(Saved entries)
....

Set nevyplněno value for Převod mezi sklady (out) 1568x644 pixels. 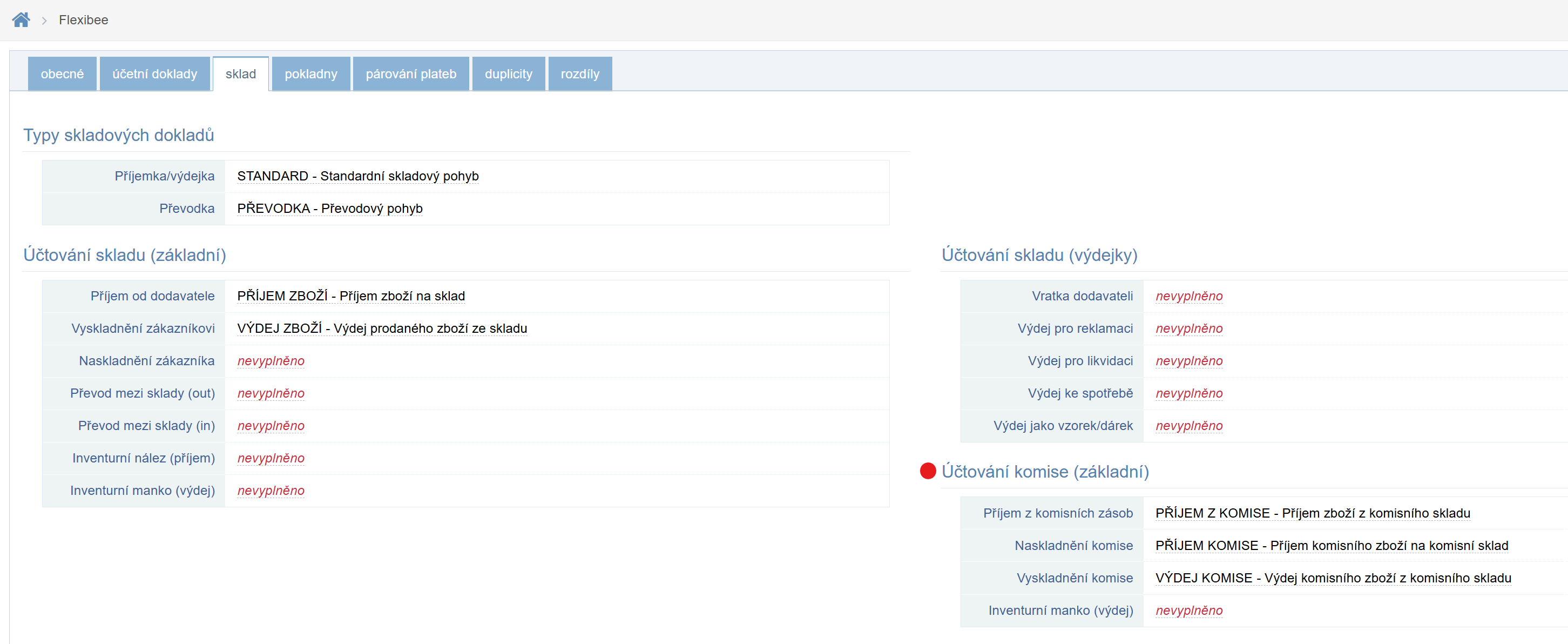click(x=271, y=393)
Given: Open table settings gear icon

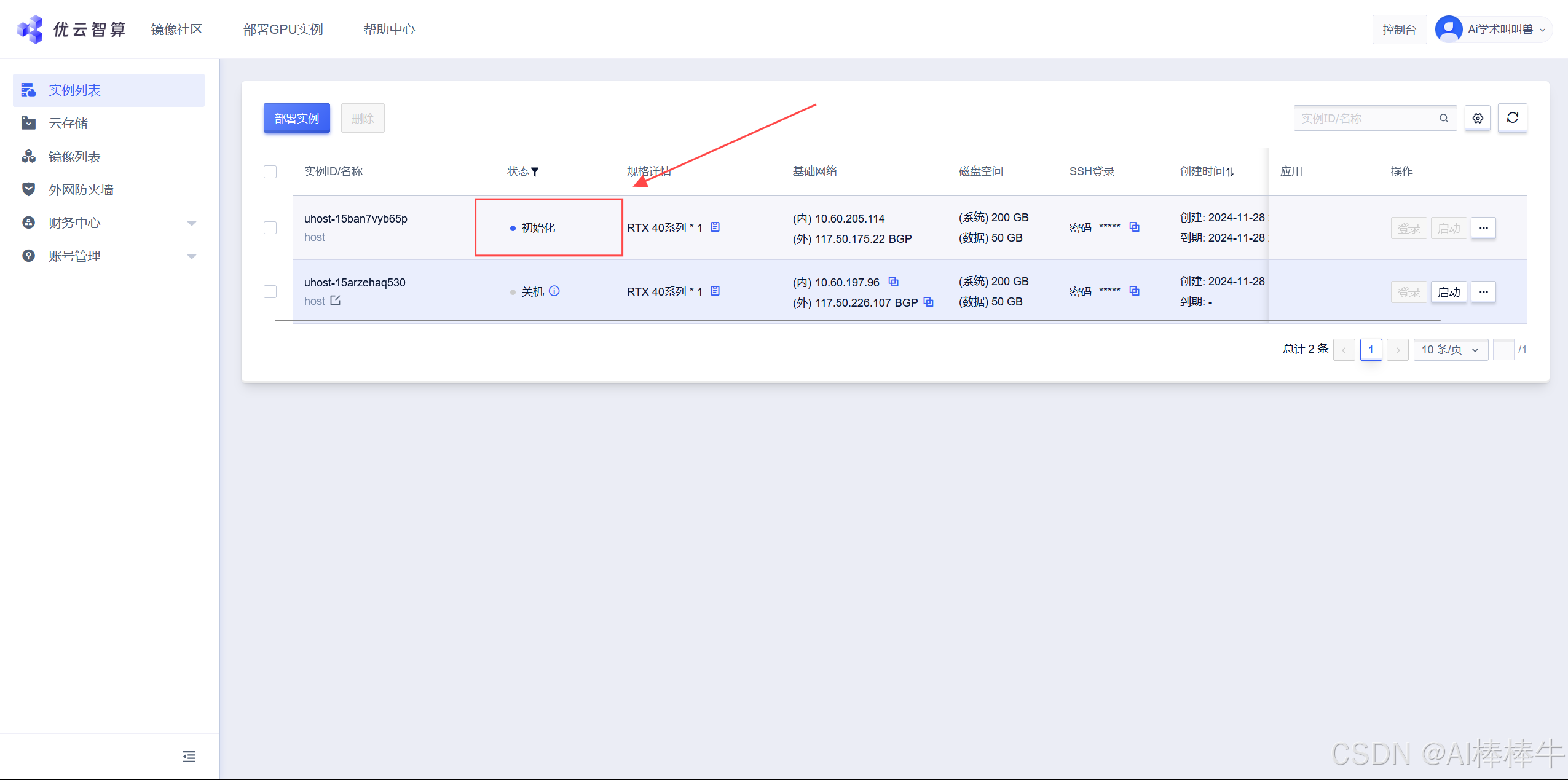Looking at the screenshot, I should (x=1478, y=118).
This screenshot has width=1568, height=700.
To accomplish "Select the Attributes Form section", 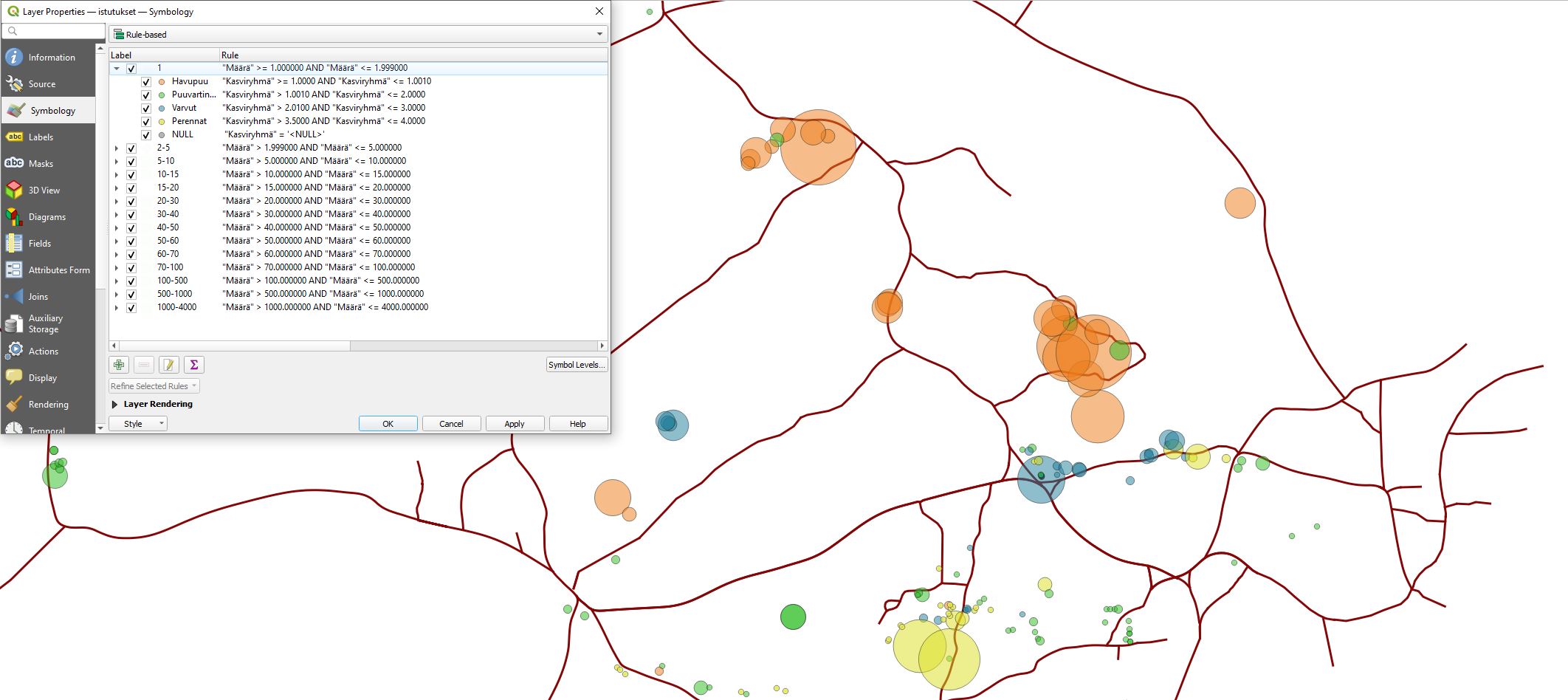I will coord(58,270).
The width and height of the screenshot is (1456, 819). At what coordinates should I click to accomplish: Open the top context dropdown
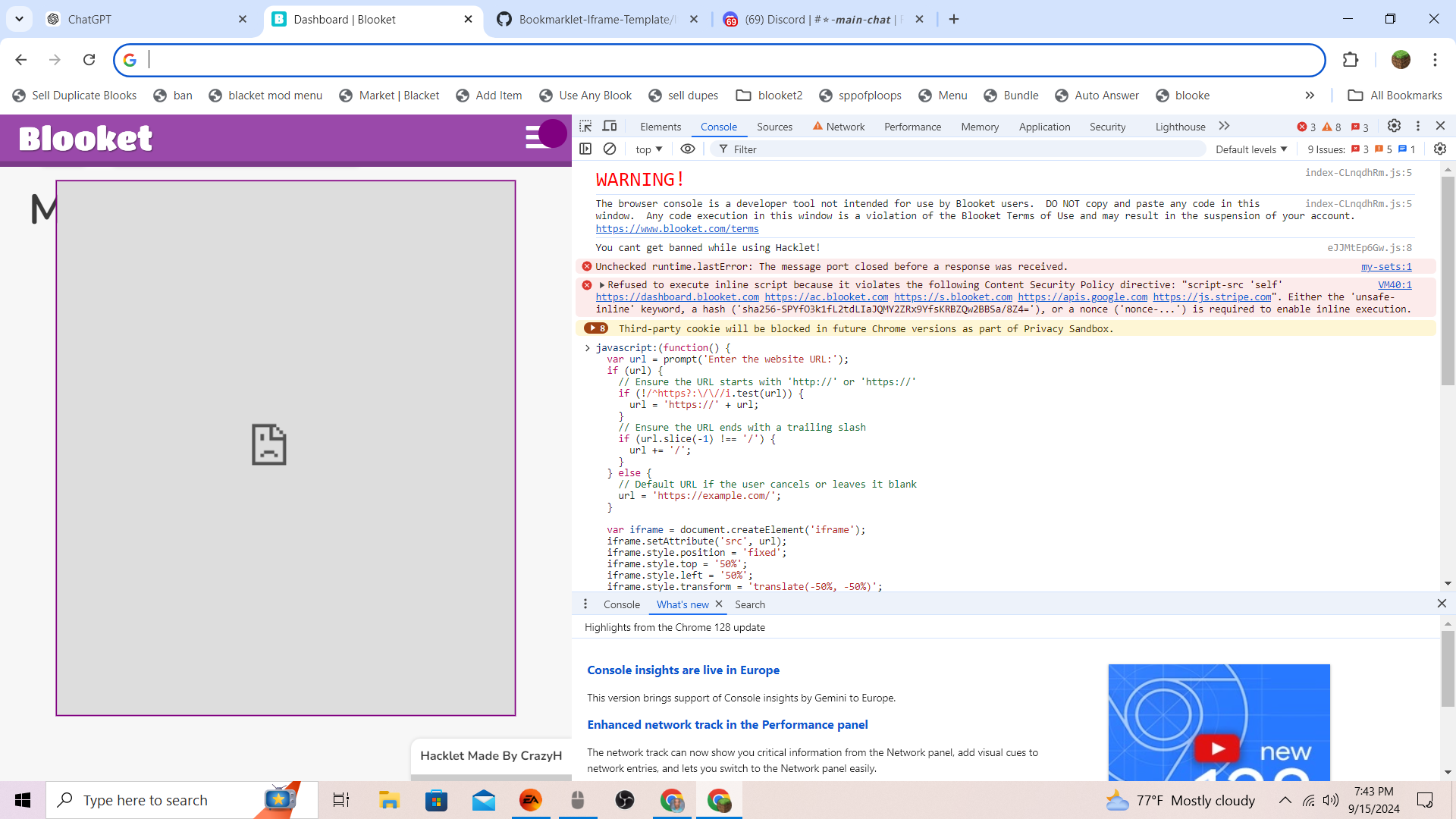point(649,149)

....

**Work to complete:** Reproduce the lines above, exactly and exclusively, from the line containing "The width and" down to the last line, both included; pictures are not part of the copy.

**Solution for this exercise:**
The width and height of the screenshot is (1456, 819). At what coordinates should I click to accomplish: Open the top context dropdown
point(649,149)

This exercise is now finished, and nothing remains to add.